- Film poster
- Directed by: Chella Thangaiah
- Produced by: T. Chithirai Selvi
- Starring: Senthil Ganesh Gayatri Rema Chella Thangaiah
- Cinematography: Ezhil Selvan
- Edited by: T. Pannier Selvam R. Kesavan
- Music by: Chella Thangaiah
- Production company: A Vimal Production
- Release date: 25 October 2018;
- Running time: 120 minutes
- Country: India
- Language: Tamil

= Karimugan =

2018 Indian Tamil-language romantic comedy drama film by Chella Thangaiah

Karimugan is a 2018 Indian Tamil-language action comedy film written and directed by Chella Thangaiah. The film stars folk singer Senthil Ganesh and Gayatri Rema in the main lead roles.
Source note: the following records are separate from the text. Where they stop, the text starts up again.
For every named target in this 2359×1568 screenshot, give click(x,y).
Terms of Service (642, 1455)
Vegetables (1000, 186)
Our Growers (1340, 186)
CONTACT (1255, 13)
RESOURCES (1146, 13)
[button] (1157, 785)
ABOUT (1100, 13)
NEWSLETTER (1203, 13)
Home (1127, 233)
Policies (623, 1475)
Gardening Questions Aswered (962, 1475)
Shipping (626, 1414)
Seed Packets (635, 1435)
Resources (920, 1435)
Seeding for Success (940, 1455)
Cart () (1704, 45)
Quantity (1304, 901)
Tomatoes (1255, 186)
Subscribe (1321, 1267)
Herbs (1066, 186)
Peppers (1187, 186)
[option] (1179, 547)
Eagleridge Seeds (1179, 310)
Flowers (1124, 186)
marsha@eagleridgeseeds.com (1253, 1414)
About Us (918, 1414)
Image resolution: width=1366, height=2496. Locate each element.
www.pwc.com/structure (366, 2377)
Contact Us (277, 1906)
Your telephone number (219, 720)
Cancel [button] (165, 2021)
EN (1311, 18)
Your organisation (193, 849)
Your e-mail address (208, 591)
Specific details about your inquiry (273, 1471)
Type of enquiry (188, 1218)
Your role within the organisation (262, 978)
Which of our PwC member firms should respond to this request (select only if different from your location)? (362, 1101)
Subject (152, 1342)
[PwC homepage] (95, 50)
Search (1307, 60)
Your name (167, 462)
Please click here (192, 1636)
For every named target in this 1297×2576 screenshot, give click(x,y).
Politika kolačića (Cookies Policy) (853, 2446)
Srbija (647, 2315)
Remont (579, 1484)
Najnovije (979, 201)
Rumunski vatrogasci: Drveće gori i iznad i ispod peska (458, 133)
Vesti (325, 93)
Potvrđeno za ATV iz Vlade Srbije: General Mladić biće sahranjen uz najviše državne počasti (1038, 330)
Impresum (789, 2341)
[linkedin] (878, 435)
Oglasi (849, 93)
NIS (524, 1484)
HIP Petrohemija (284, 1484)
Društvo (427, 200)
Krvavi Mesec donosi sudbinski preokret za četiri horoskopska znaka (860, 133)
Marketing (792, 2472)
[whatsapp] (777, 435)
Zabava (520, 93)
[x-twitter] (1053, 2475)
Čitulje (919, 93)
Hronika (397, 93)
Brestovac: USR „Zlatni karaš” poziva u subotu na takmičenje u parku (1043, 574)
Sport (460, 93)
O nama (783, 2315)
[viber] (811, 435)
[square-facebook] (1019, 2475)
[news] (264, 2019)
The plot of the film based on the teenage love and about a man Karimugan who hails from Pudukkottai comes to Chennai to solve his family dispute. The music for the film and the lyrics for the film were also written by the director Chella Thangaiah. It was released on 25 October 2018 and received extremely negative reviews from critics.

== Production ==
The film project was announced by director Chella Thangaiah, who is well known as the music teacher of popular folk singer Senthil Ganesh. This was Senthil Ganesh's second film after Thirudu Pogatha Manasu (2014) and was also the second collaboration between Senthil Ganesh and Chella Thangaiah. Senthil was signed to play the lead role in the film as an electrician while being a contestant in the Super Singer 6. Newcomer Gayatri Rema made her film acting debut through this film who was originally based from Kerala and was roped into play the female lead opposite Senthil Ganesh in the film after being auditioned.